__Exercise requirements__. For the material below, the expected output is exactly the lines between the line holding "Viewport: 650px width, 501px height." and the line holding "the Ukraine flag", inclusive, with pictures left out.

__Data for review__.
• • • • • • •
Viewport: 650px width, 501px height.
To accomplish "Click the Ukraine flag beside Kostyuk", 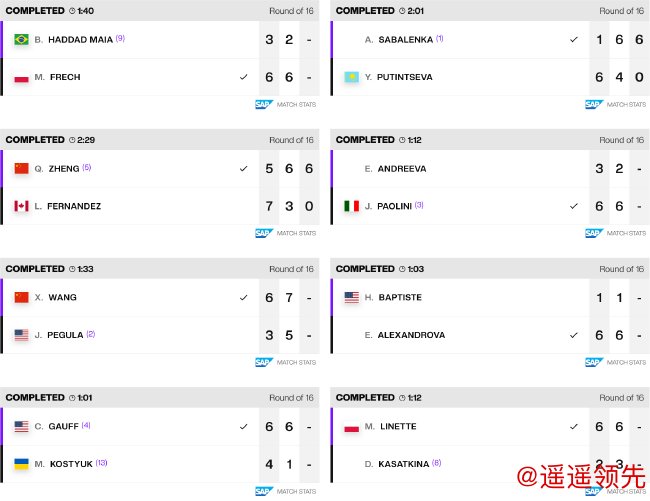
• • • • • • •
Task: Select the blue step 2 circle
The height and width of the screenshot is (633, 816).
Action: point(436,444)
• • • • • • •
__Finished task__.
Viewport: 650px width, 501px height.
To accomplish "Click the Ukraine flag beside Kostyuk", 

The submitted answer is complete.